Though it is absolutely unlikely or impossible for a non existing universe in the form of the oblivion to spontaneously split into existence, given the fact that the oblivion may enjoy an infinite time rate, even the most unlikely uncertainties would become a downright certainty. It is like playing a lottery where an infinite number of tickets are sold. You may think your chances of winning are zero. But if you have the luxury of buying all the infinite lottery tickets sold, you are a certain winner!
So when a universe is in a state where it has a finite time rate, though it has the urge to return to it's natural state of oblivion, unfortunately (and fortunately for us!) it takes a finite amount of time to complete this cycle. While each cycle is not on the same scale and magnitude of the other. All of them take a finite amount of time to "reset", whether its a pico second or close to infinite amount of time.
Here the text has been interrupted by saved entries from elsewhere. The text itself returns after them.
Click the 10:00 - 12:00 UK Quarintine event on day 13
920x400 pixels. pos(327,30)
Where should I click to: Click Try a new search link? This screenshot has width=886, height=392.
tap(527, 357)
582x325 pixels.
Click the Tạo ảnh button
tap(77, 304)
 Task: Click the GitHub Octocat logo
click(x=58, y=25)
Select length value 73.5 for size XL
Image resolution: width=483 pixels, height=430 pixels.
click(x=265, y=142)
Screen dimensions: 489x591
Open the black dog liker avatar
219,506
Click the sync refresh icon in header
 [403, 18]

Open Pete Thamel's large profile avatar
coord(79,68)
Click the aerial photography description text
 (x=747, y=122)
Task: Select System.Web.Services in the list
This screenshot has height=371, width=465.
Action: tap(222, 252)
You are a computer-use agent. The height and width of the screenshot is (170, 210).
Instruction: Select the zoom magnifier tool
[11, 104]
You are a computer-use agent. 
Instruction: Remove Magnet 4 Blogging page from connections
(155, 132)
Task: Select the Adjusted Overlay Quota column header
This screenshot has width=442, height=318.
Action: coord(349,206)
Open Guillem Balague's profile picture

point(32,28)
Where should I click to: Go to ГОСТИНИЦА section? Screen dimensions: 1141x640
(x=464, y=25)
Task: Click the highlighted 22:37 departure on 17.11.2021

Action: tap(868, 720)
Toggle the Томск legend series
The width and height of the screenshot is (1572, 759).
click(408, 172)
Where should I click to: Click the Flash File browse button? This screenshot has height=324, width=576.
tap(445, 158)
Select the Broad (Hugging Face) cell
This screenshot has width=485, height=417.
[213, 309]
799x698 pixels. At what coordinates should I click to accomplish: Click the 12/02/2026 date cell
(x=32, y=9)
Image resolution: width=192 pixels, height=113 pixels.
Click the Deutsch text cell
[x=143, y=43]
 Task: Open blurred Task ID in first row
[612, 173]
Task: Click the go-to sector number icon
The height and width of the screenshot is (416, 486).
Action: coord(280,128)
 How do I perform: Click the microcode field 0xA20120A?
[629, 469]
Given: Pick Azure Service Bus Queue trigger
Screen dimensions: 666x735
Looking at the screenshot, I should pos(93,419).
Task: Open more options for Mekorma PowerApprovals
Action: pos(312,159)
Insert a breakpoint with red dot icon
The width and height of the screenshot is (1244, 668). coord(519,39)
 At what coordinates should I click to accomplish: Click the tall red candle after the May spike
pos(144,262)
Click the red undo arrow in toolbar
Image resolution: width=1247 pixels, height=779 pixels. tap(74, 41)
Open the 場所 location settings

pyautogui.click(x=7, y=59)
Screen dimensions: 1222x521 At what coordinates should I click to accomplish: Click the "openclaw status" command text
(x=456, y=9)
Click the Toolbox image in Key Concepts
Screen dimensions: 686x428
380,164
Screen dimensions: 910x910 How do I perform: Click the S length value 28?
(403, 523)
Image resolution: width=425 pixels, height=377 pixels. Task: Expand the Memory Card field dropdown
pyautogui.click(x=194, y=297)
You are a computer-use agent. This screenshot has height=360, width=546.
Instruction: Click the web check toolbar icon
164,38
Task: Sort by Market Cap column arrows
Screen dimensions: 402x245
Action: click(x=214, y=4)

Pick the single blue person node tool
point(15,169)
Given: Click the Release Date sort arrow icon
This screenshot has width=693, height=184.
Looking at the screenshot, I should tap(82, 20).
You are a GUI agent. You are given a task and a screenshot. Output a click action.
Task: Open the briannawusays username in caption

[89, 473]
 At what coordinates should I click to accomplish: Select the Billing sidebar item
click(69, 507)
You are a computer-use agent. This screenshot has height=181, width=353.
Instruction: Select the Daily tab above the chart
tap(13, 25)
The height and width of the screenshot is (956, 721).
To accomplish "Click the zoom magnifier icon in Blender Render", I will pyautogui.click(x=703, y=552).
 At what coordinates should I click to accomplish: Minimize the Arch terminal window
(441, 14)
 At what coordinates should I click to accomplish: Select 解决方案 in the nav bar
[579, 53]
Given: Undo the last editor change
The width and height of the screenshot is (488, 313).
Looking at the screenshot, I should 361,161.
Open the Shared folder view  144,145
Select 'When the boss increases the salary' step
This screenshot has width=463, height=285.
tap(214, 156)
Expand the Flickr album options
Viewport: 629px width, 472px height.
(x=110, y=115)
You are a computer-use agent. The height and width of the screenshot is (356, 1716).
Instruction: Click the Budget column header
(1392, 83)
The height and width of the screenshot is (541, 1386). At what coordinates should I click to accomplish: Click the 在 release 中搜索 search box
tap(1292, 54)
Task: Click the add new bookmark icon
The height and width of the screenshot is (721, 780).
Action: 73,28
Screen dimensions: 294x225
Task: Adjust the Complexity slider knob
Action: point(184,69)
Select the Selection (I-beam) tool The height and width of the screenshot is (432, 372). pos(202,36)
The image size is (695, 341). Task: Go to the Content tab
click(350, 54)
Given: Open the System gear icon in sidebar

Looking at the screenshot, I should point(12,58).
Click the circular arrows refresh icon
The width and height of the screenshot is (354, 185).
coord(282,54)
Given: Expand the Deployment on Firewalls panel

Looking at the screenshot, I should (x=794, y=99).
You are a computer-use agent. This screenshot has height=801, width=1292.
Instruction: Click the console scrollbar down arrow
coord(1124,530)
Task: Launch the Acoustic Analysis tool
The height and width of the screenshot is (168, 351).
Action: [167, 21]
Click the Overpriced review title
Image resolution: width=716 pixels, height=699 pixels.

However, once it does get to that state, suddenly the concept of waiting for the next unlikely split becomes invalid and the oblivion immediately spawns into another split cycle. While it is impossible to measure the time between one cycle ending to another beginning, they also occur in totally different time cycle and what happens within each has no influence on the other. Therefore, time is a dynamic non constant yet finite concept.
I always thought that space - time - matter - energy that make up the universe are all equally important as they inter change and form combinations from one another. Yet now I think there is one component that might be more crucial than the others. The one that we all owe our mere existence to.
After all, it's all about time.
By the way, my guess for the pumpkin was 77lbs. But someone guessed 79 and it was a closer value to the right answer of 78.5 and won it. At least I was closer than some kids who thought the pumpkin was so big that it is 1000lbs! Oh well, the universe may look so big too but it still has a number. Yet what it is all depends on us as we invented numbers.